Exercise objective —
Identify each line below containing the string "height" and copy it.

Data in this exercise —
- - - - - - -
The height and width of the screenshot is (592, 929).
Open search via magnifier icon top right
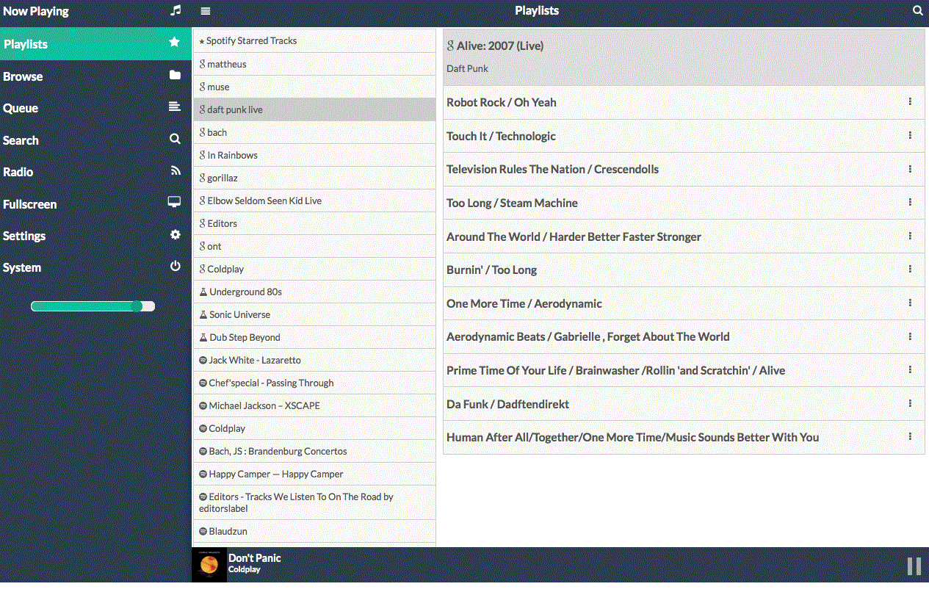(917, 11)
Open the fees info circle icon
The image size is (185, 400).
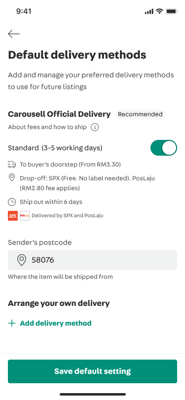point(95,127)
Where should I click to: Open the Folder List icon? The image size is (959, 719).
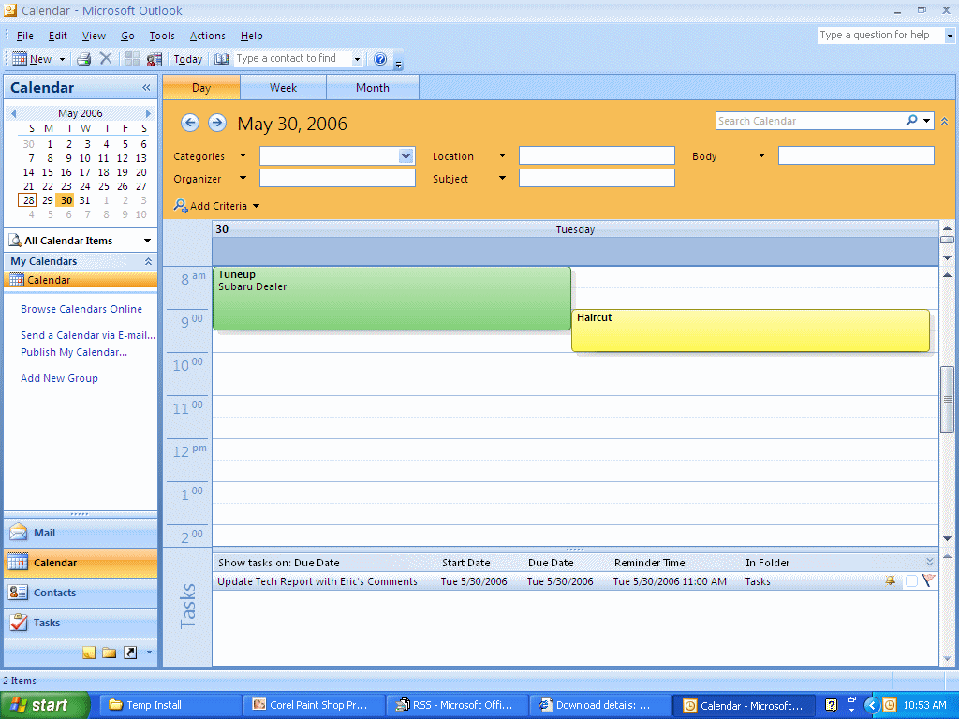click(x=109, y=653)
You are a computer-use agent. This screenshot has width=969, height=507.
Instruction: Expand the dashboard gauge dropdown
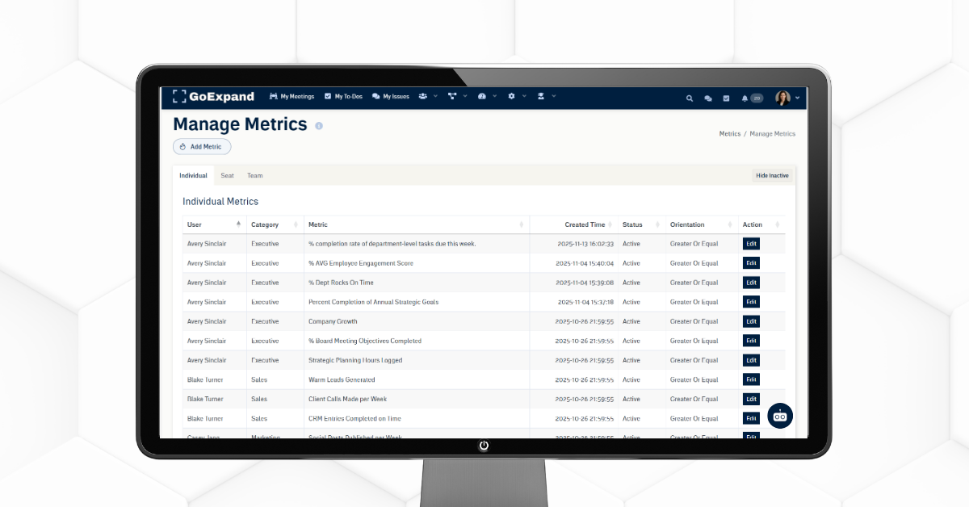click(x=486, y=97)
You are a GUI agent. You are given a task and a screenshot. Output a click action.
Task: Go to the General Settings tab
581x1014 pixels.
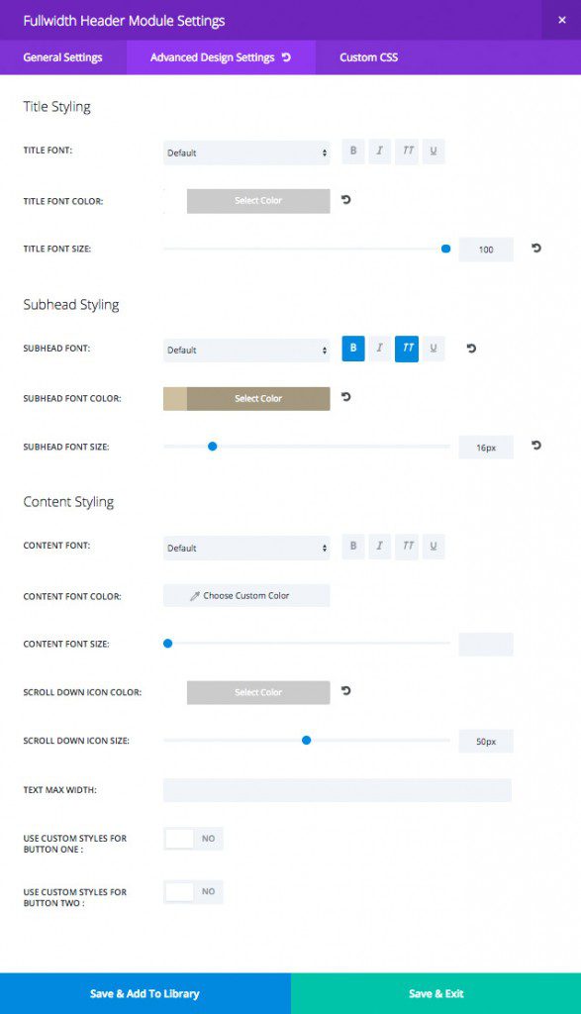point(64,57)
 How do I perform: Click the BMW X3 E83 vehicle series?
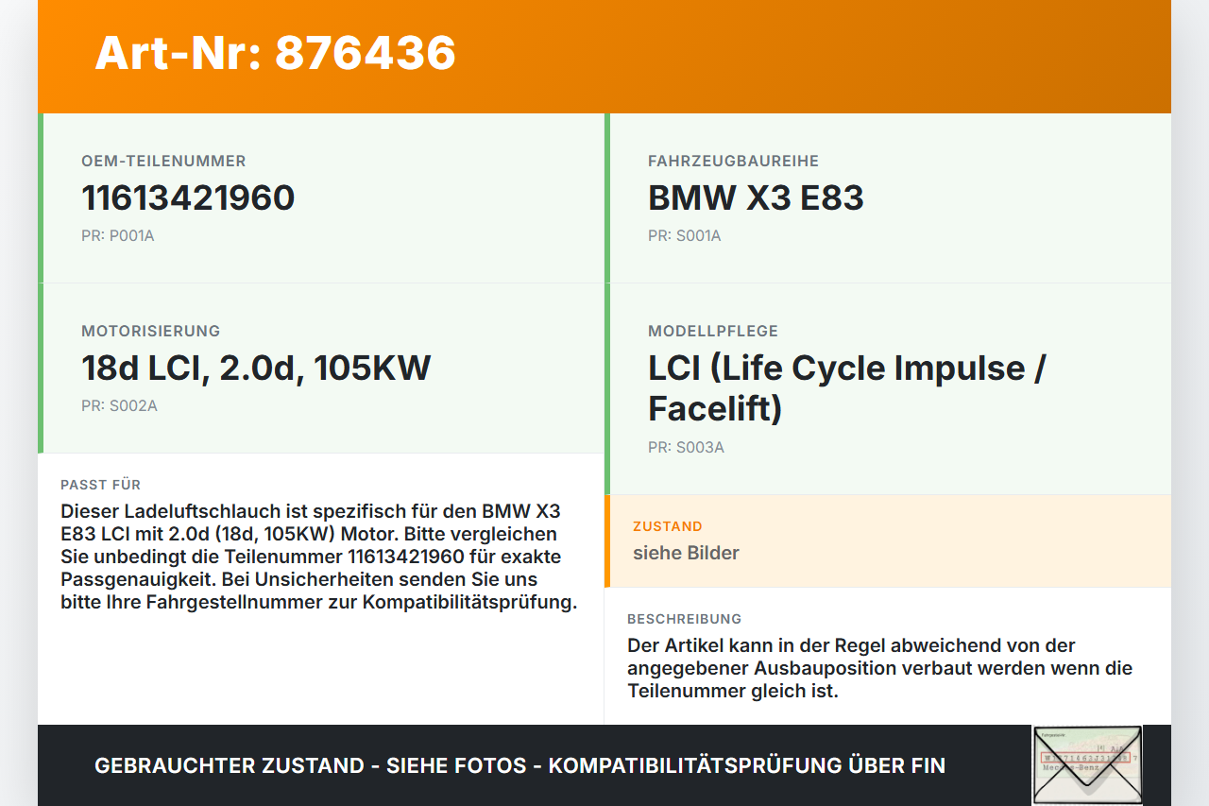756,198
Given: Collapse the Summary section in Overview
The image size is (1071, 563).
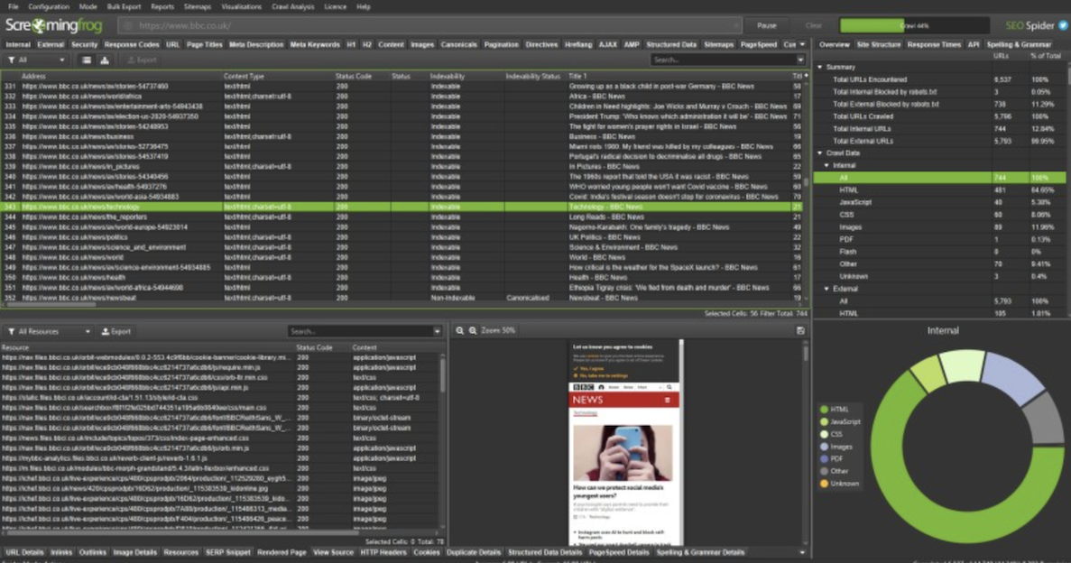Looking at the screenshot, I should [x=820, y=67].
- - - - - - -
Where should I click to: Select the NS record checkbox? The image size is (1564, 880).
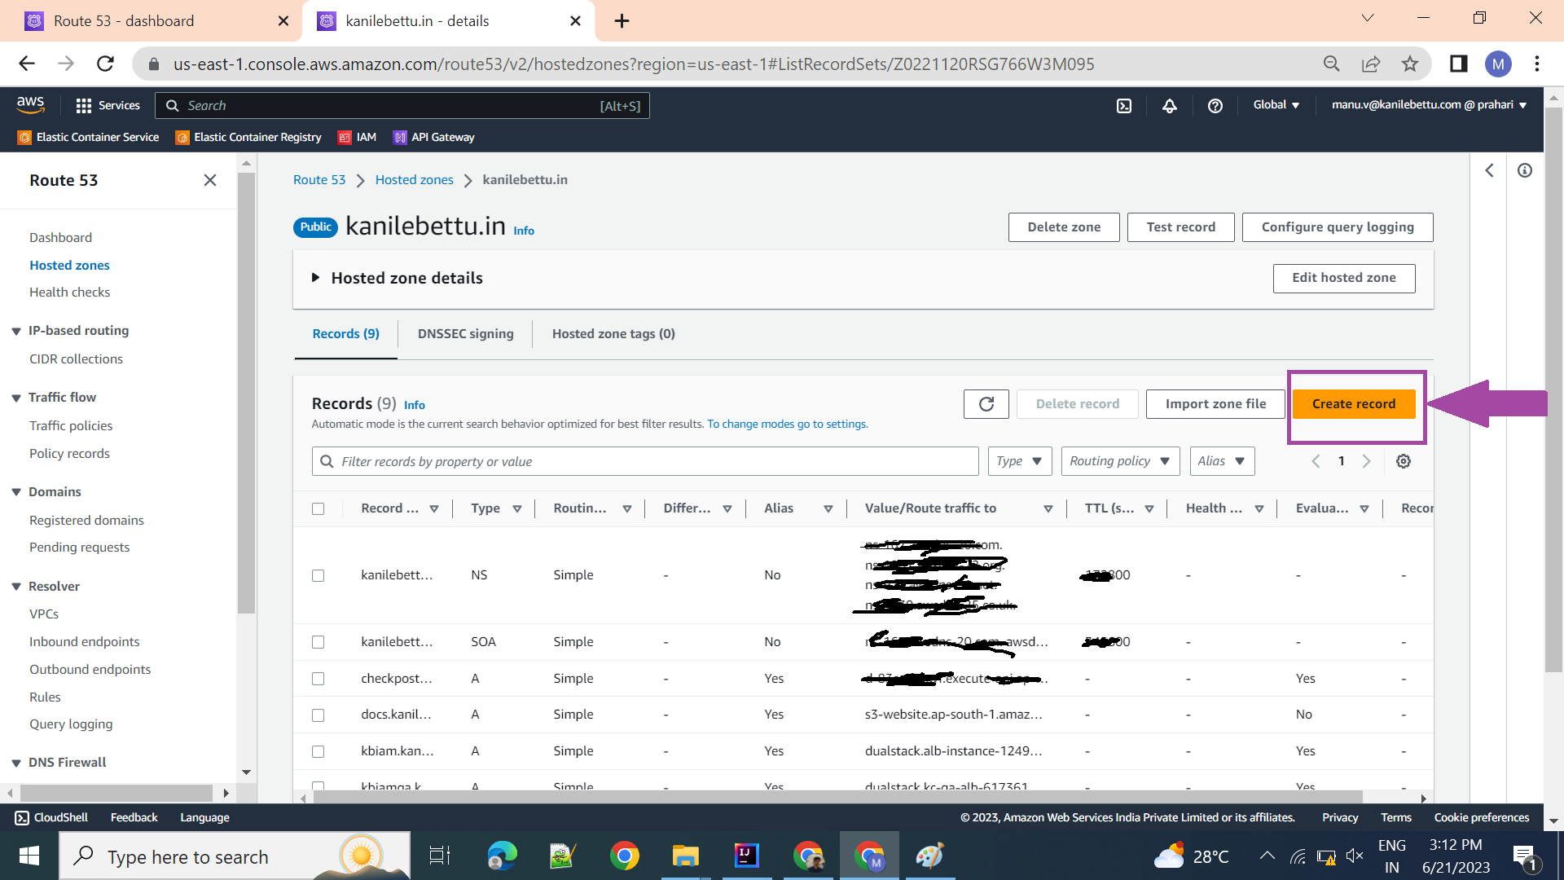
- - - - - - -
Answer —
The height and width of the screenshot is (592, 929).
You are a computer-use agent. This screenshot has width=969, height=507.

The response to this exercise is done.